When the word "agent" shows up in a line of the records below, copy that line.
---------- DATA SHOWN
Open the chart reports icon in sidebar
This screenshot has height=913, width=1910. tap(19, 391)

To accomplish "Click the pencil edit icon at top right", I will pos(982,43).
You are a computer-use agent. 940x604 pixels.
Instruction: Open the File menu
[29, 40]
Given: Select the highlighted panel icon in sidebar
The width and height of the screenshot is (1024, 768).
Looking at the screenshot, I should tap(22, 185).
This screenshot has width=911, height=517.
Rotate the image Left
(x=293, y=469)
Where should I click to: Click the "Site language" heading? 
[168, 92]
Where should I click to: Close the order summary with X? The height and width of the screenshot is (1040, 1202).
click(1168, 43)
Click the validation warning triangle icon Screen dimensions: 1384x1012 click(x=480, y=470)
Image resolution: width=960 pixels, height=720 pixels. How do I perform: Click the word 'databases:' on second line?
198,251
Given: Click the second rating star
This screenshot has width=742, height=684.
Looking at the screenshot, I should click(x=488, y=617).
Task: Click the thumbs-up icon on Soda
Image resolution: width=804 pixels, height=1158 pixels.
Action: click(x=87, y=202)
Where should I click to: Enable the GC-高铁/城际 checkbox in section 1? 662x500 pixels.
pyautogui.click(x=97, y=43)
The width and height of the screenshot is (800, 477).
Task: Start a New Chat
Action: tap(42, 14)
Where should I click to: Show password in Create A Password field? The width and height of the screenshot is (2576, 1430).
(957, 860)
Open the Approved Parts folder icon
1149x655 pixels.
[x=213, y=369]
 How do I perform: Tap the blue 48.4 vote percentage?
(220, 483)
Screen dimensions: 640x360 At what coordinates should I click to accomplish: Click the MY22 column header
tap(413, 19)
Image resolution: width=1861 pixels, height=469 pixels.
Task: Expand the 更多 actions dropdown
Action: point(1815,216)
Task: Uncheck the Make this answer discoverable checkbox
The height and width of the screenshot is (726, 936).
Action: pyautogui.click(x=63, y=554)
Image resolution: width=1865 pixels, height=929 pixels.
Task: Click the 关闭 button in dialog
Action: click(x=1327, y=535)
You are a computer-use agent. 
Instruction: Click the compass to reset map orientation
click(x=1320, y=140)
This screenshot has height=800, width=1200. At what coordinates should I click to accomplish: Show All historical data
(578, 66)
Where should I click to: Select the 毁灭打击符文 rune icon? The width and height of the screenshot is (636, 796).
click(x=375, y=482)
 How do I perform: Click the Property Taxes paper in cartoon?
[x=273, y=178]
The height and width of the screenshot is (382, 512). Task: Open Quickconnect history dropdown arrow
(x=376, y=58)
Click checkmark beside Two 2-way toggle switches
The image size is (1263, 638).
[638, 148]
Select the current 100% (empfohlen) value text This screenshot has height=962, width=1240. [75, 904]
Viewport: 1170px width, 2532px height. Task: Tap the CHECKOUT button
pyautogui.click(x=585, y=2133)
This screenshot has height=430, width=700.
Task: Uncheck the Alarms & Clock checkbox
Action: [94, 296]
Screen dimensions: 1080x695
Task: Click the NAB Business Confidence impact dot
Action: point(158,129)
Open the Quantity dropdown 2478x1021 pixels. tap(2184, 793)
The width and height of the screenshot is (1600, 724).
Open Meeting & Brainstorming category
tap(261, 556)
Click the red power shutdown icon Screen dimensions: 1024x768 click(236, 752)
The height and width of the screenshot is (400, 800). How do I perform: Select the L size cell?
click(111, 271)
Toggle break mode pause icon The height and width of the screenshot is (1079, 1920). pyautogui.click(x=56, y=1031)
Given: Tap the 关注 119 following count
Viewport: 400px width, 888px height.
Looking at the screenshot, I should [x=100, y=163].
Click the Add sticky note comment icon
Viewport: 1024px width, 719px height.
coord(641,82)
--------------------
**YOUR SOLUTION:**
You are a computer-use agent. 940x604 pixels.
You are a computer-use agent. 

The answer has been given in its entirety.